The most common size for a can of chicken stock or broth is 14.5 fluid ounces, but this is far from the only option available. From smaller, condensed versions to larger foodservice cans and boxed cartons, manufacturers offer a range of sizes to suit different needs. Understanding these variations, along with the difference between stock and broth, can help you become a more precise and confident cook.
Common Canned Chicken Stock Sizes
The size of canned chicken stock can vary, but these are the most frequently encountered options in grocery stores:
- 10.5 ounces: Often reserved for condensed broth, which is concentrated and intended to be diluted with water. This can size is very similar to standard condensed soup cans. Note that this is broth, not thick, gelatinous stock.

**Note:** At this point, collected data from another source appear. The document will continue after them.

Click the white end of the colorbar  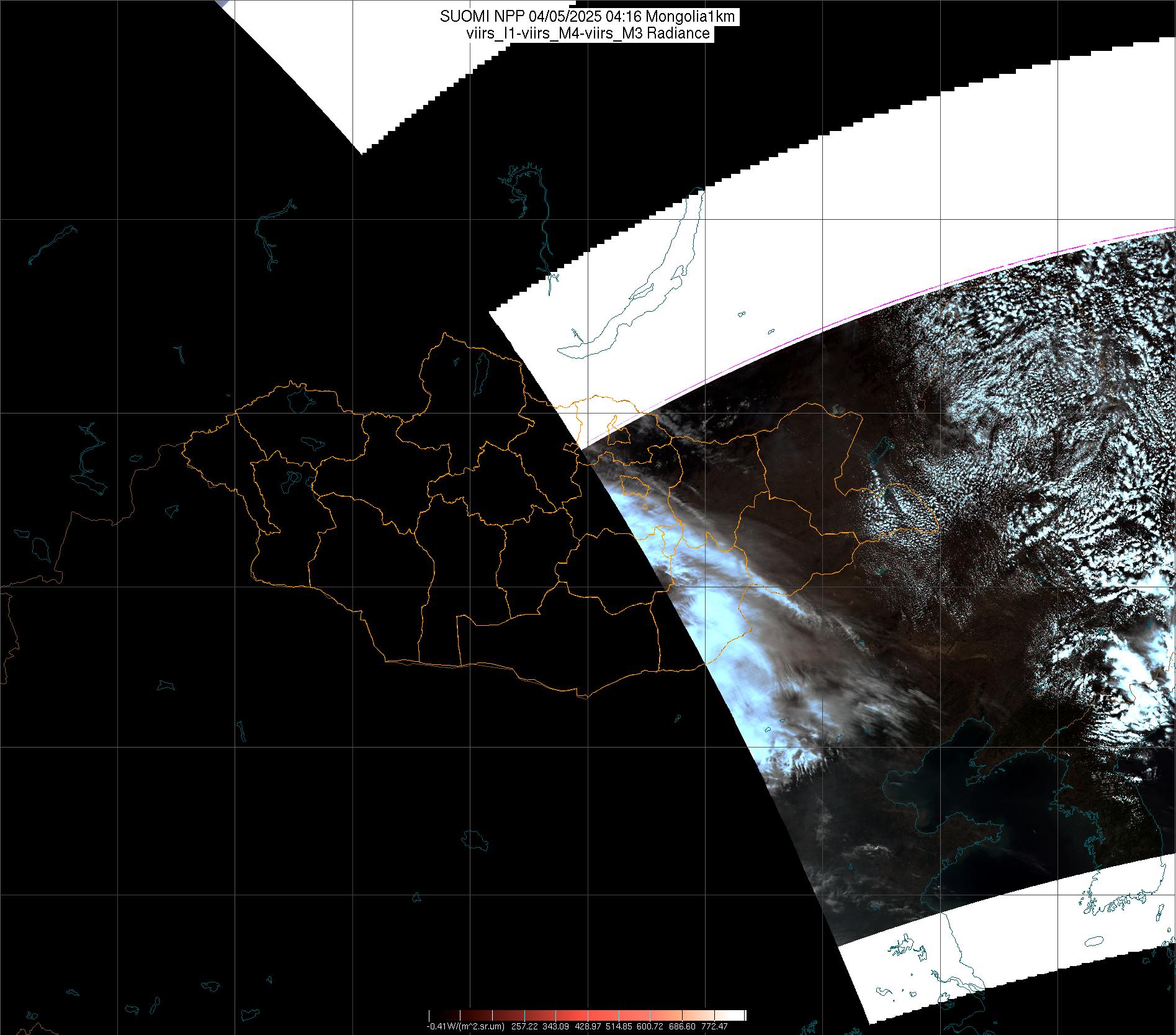pos(738,1015)
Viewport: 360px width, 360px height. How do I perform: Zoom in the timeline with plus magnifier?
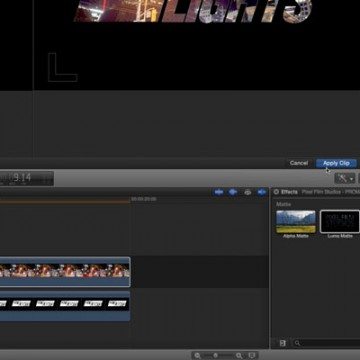(239, 355)
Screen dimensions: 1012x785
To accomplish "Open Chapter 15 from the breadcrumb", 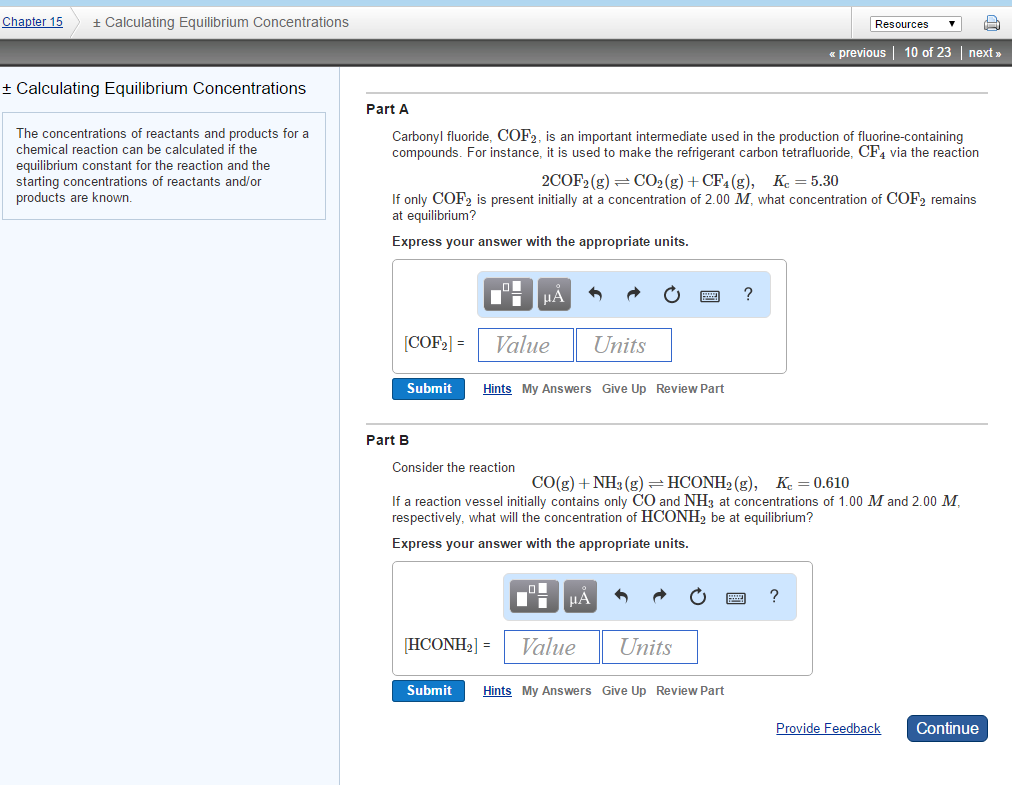I will click(x=33, y=20).
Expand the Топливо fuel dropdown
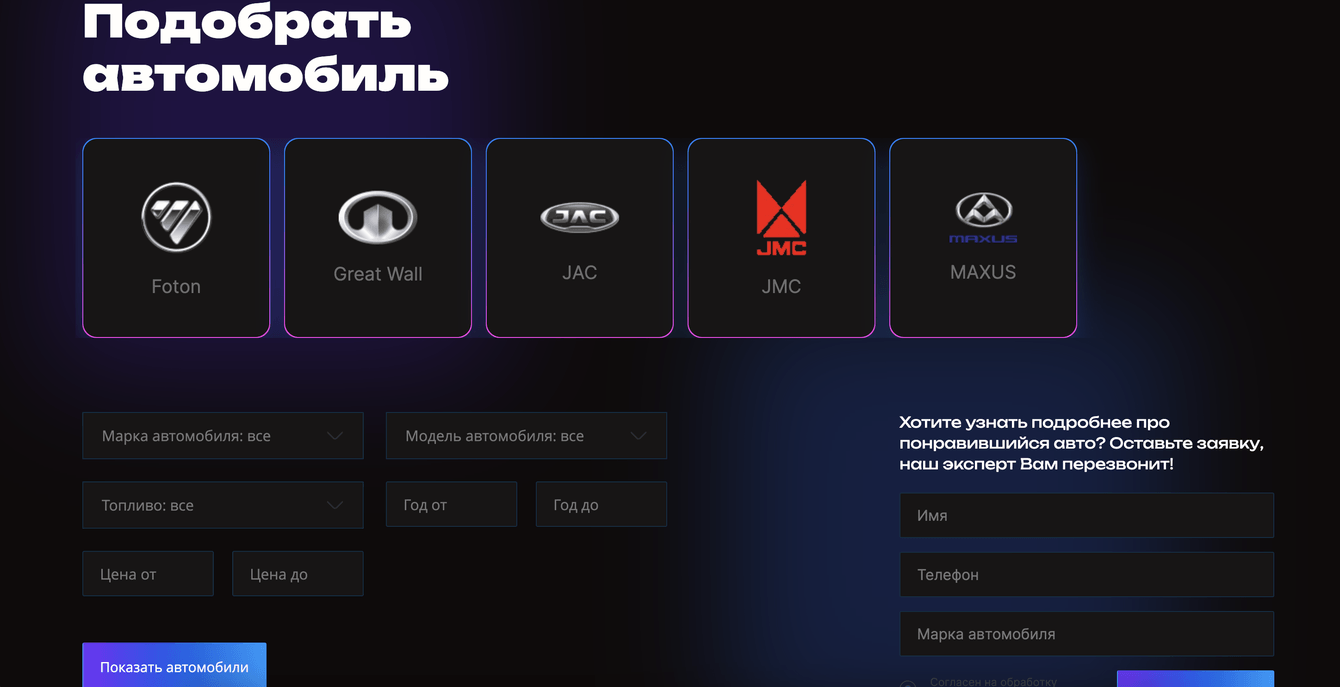Viewport: 1340px width, 687px height. (223, 505)
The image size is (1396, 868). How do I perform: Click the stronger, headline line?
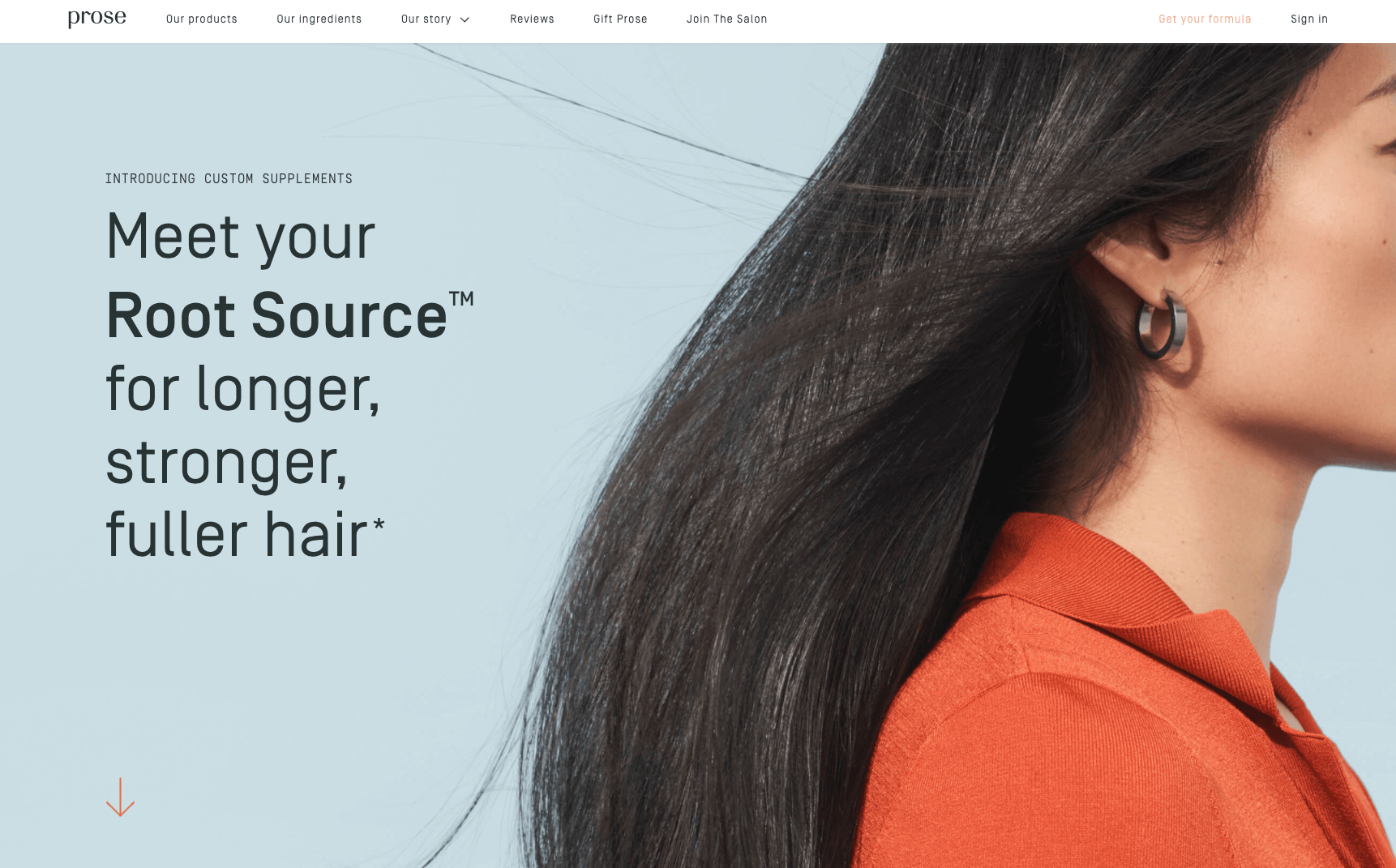click(x=227, y=464)
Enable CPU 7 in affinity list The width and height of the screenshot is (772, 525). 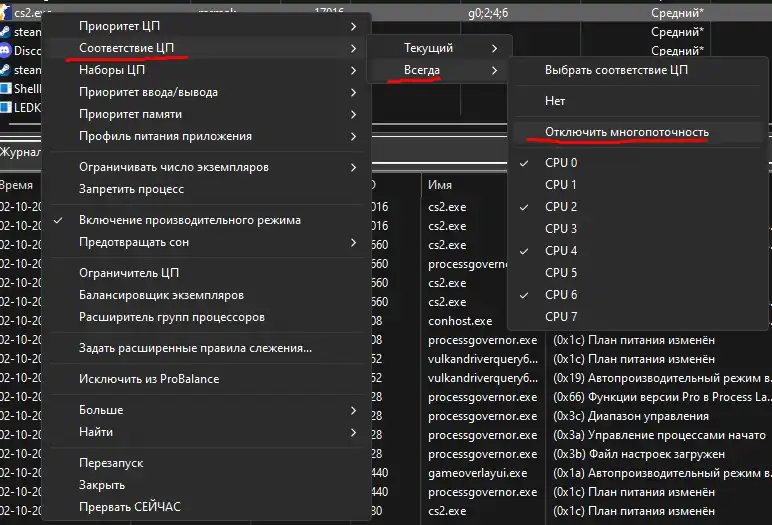pos(560,317)
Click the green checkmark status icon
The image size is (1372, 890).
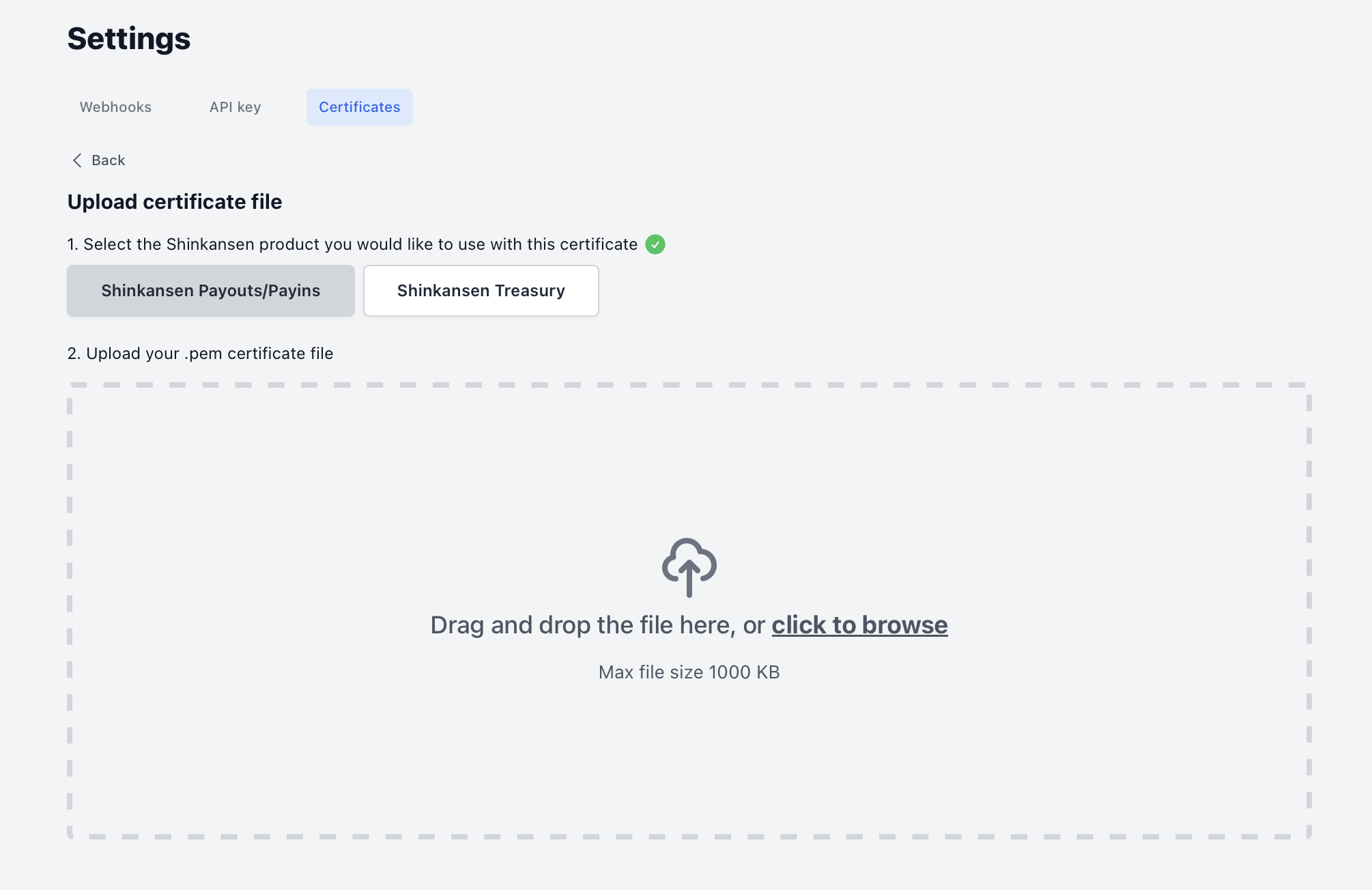[x=655, y=244]
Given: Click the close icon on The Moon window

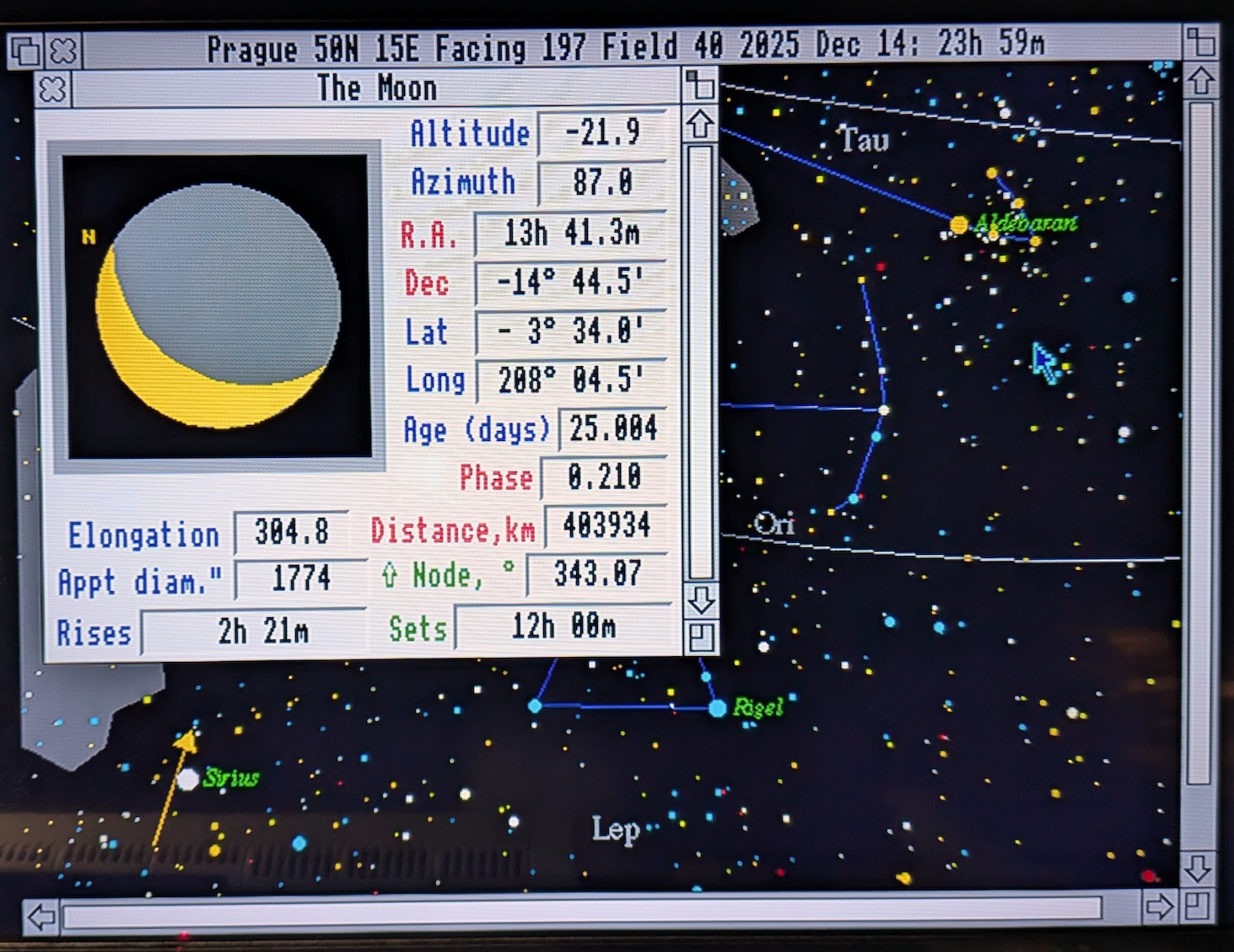Looking at the screenshot, I should 52,89.
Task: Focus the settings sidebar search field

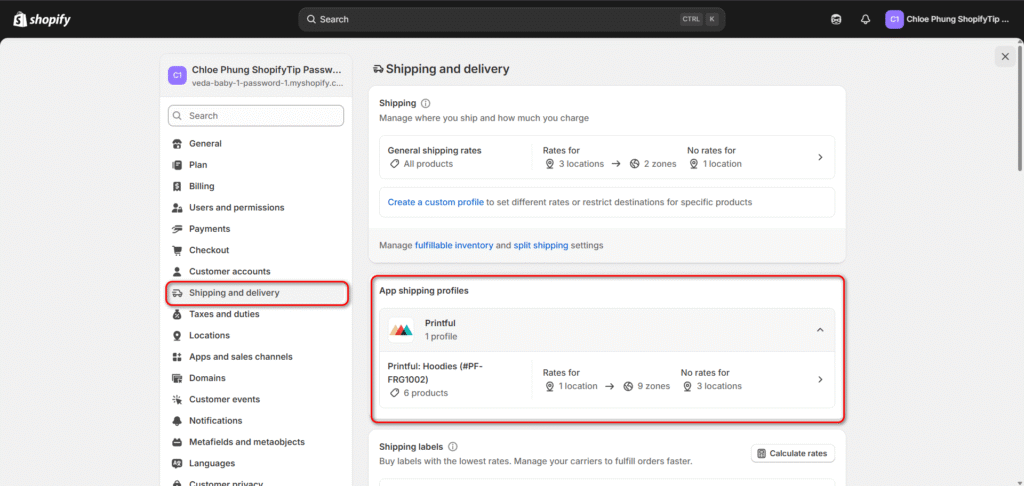Action: (256, 116)
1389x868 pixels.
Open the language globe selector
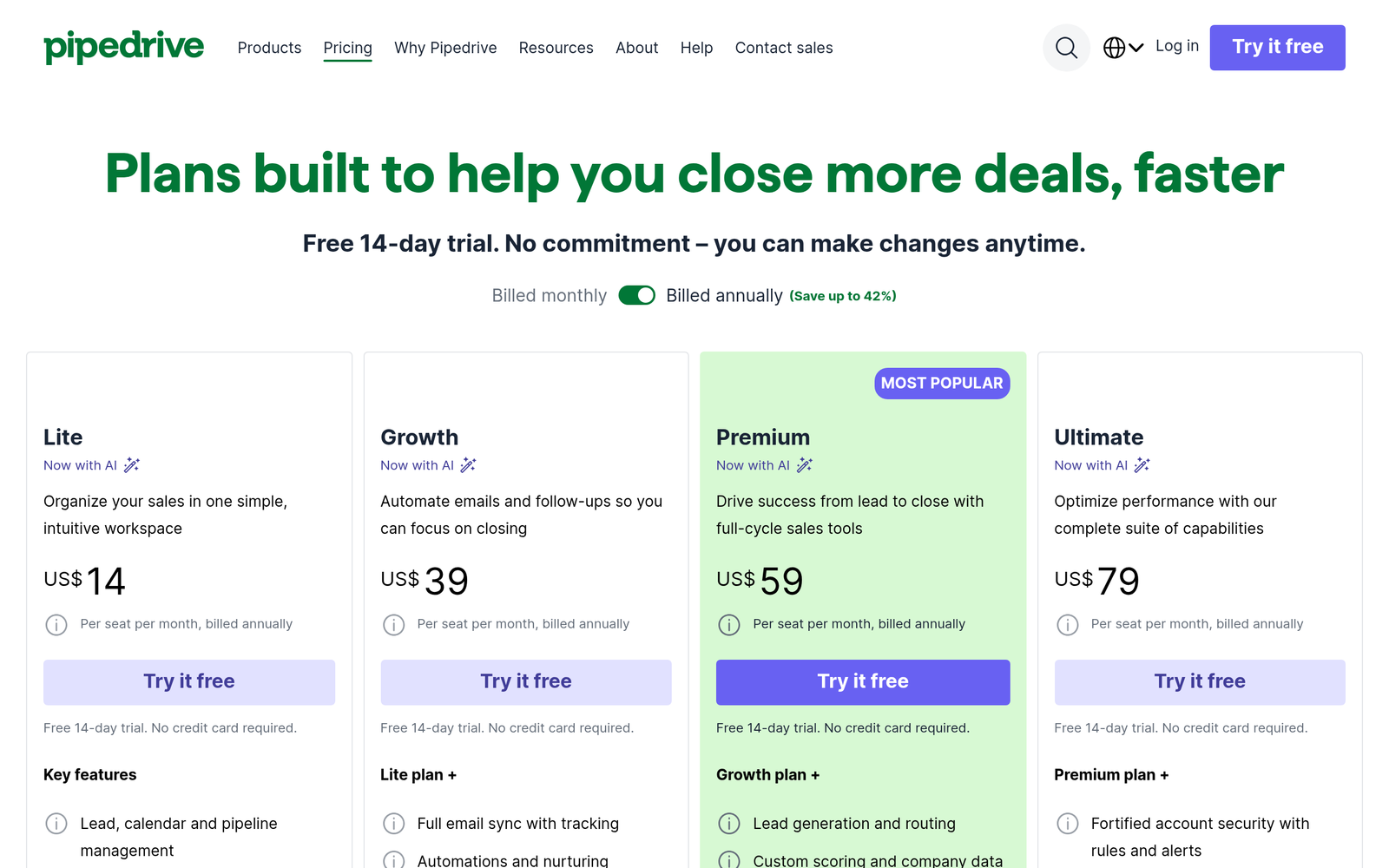coord(1115,48)
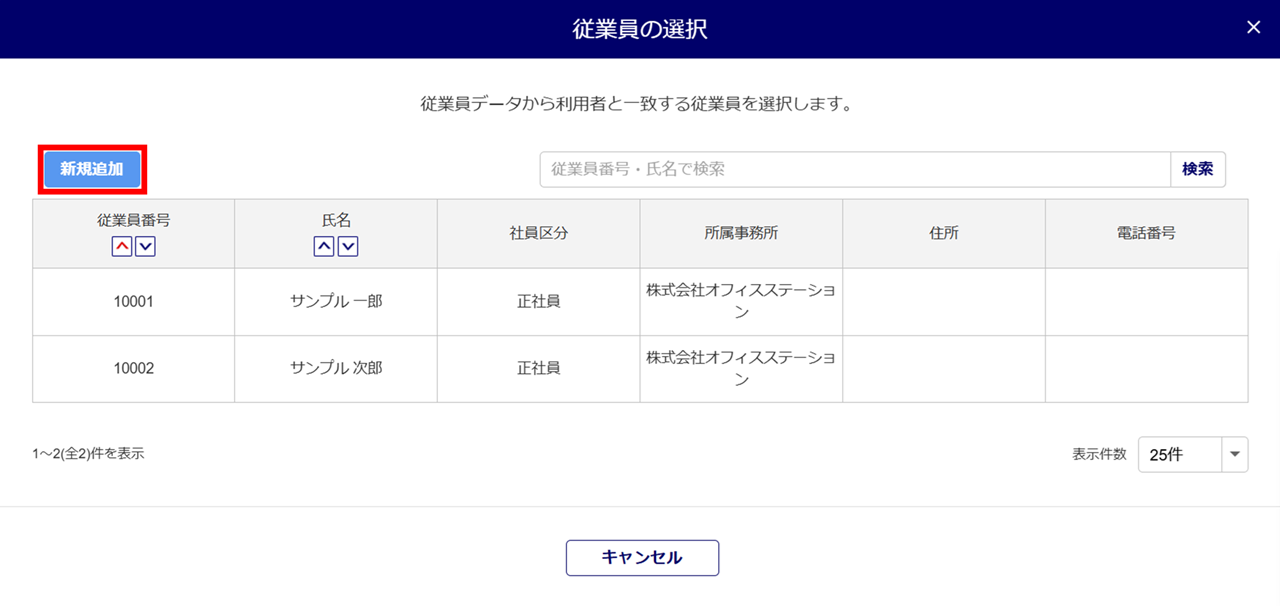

- 14 to 14.5 ounces: This is the most prevalent can size for ready-to-use chicken broth and is the one most people think of when they picture canned broth. A 14.5-ounce can contains approximately 1.8 cups of liquid.
- 27 ounces: Some larger, family-sized cans are available, perfect for larger recipes or batch cooking.
- 48 ounces: While less common in a standard can format, this larger size is available, particularly for foodservice and bulk packaging.
The Rise of Boxed Cartons
Many brands now package their chicken stock in resealable, multi-serving cartons, which offer greater volume and convenience for many consumers. Common carton sizes include:
- 32 fluid ounces: A popular, standard size for chicken stock or broth, providing exactly 4 cups of liquid.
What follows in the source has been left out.